- RECORDS SHOWN -

=== Begin Enclosure ===

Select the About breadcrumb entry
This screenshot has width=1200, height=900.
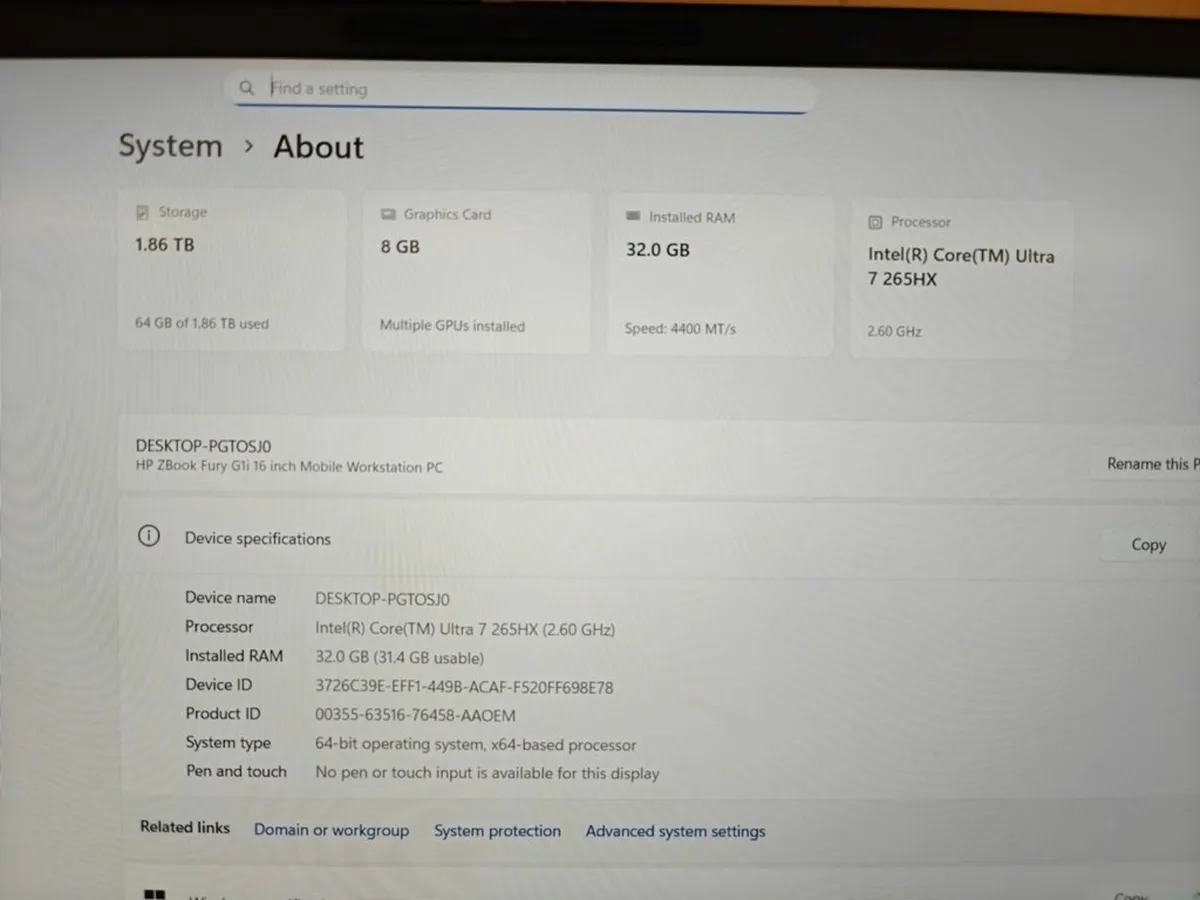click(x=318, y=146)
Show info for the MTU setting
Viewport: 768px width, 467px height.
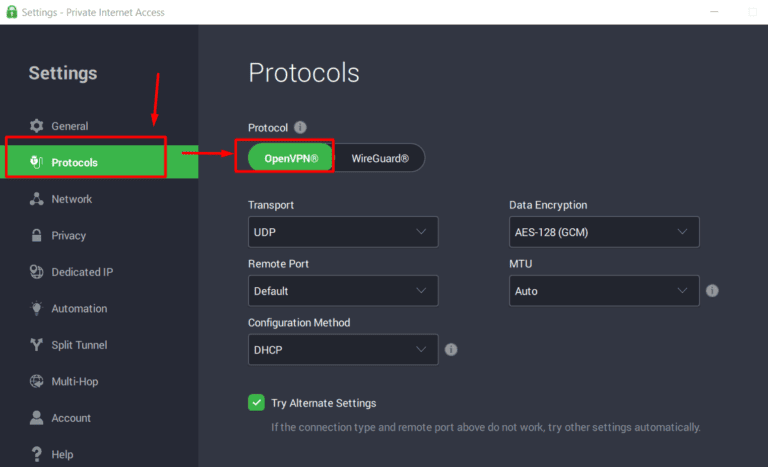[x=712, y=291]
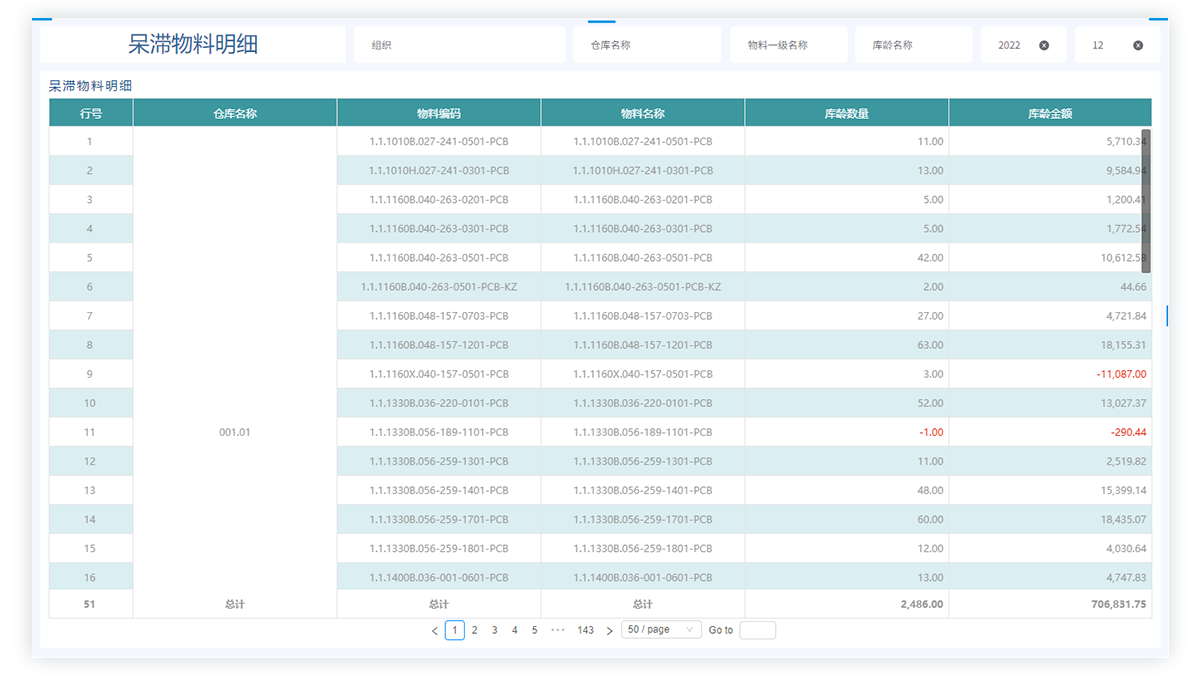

=== End Enclosure ===

- AIM OF THE EXERCISE -
Verbatim copy with pictures excluded: write out the records above in full.

- SOLUTION -
Select the About breadcrumb entry
This screenshot has width=1200, height=900.
click(x=318, y=146)
Show info for the MTU setting
Viewport: 768px width, 467px height.
[x=712, y=291]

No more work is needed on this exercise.